Texto: Pablo C. Reyna
Ilustración: Juan C. Di Pane
Hace un porrón de tiempo, antes de que naciese mi tatarabuela, y la tarabuela de mi tatarabuela, nuestro planeta no era como lo conocemos. Estaba habitado por dinosaurios.
Los había de todos los tipos y tamaños: gigantes y pacíficos, pequeñitos y peligrosos; también existían dinosaurios voladores, acuáticos y terrestres; los había de goma y de galleta.
Algunas especies eran fascinantes, como el tozurator rex, conocido por ser un cabezota de campeonato; tampoco nos podemos olvidar del tiquismicus, que jamás se comía a su presa sin lavarla antes; pero sobre todo recordamos al lectorocus, capaz de leer todo lo que caía en sus garras.
Ninguno parecía tan raro como él.
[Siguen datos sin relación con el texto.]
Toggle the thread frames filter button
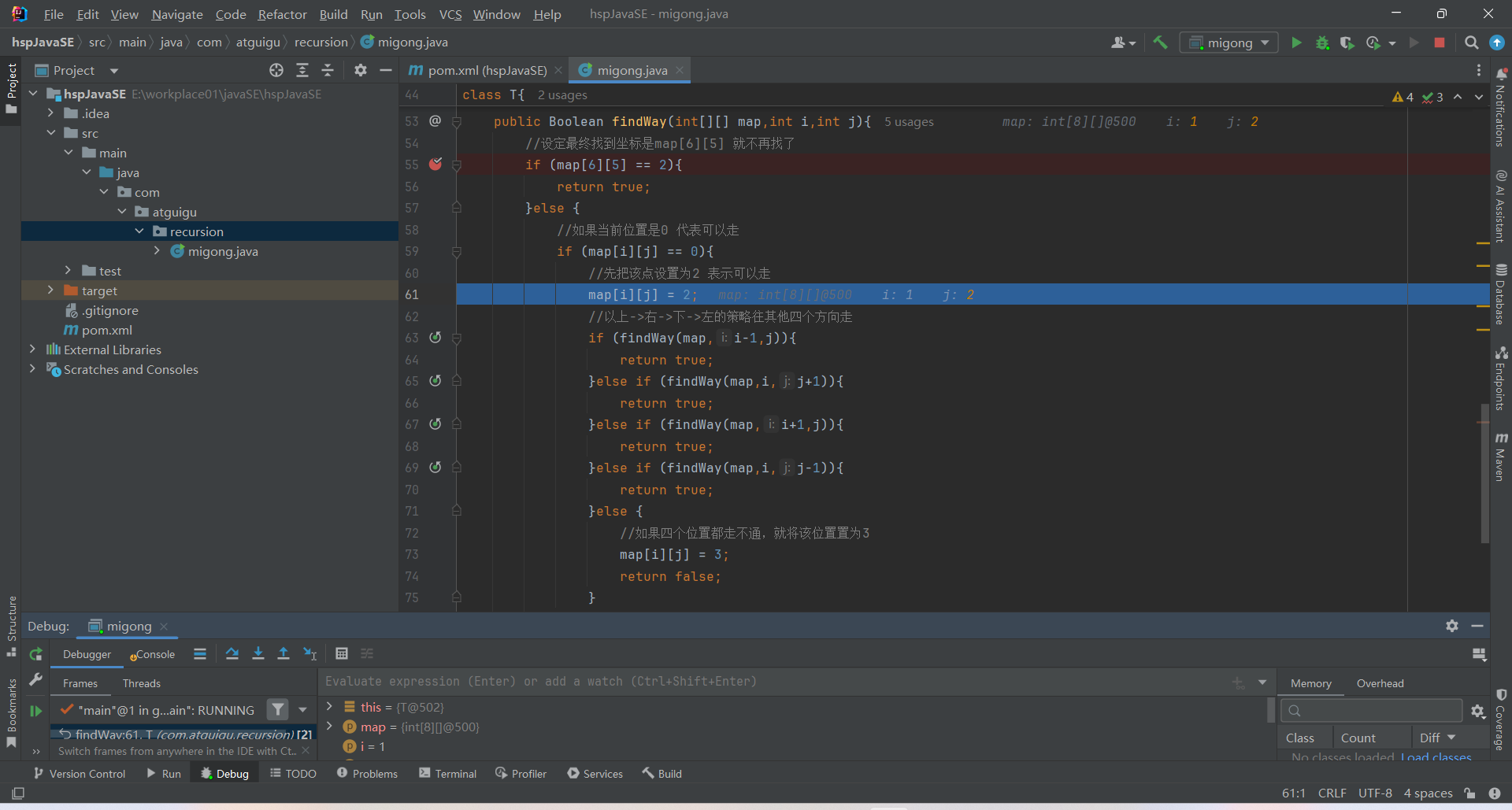The height and width of the screenshot is (810, 1512). coord(277,710)
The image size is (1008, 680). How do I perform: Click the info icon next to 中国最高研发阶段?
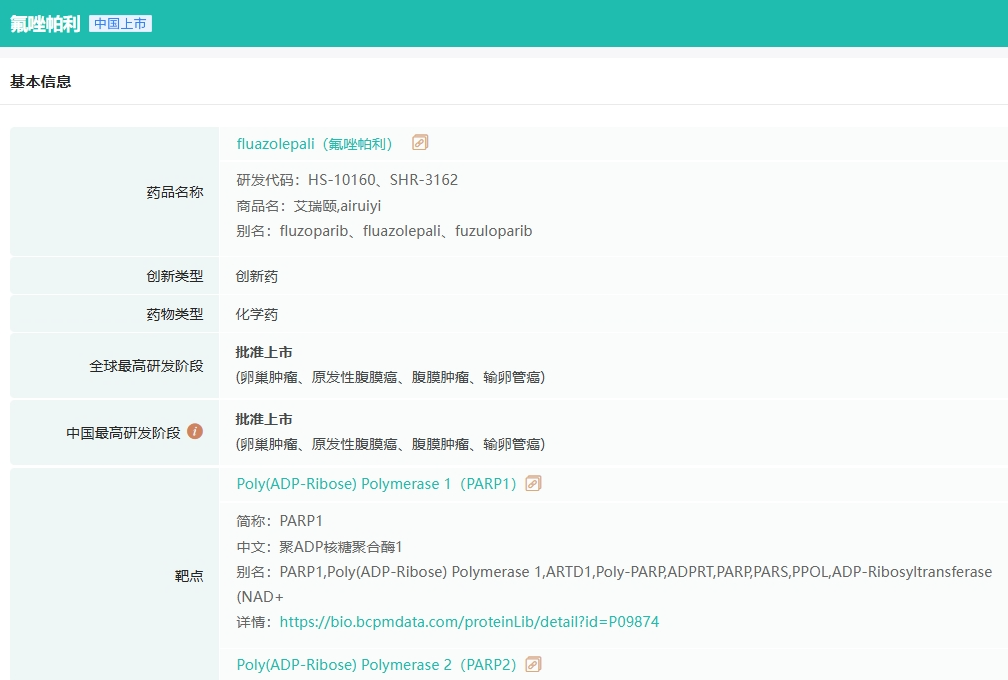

Los demás dinosaurios lo observaban con desconfianza: «¿Por qué perder la tarde leyendo, cuando puedes perseguir gallinicus o comer hierba cretácica?». «¿Qué dirán esos dibujitos tan raros que mira y mira sin parar?». «¿No se aburrirá?».
Pero el lectorocus leía y leía en su cueva, y no le importaba nada más.
Leía cuando los otros dinosaurios colonizaron el mundo.
Leía cuando el cielo de rojo se tiñó.
También leía cuando un meteorito cayó cerca de allí, y cuando el cielo se oscureció.
Siguió leyendo hasta convertirse en el último dinosaurio en la Tierra. Página a página, siglo a siglo, sin perder la concentración.
Leyó y vivió otras vidas. Leyó y se transformó en algo nuevo y mejor. Y así, el viejo lectorocus se convirtió en... el dragón lector.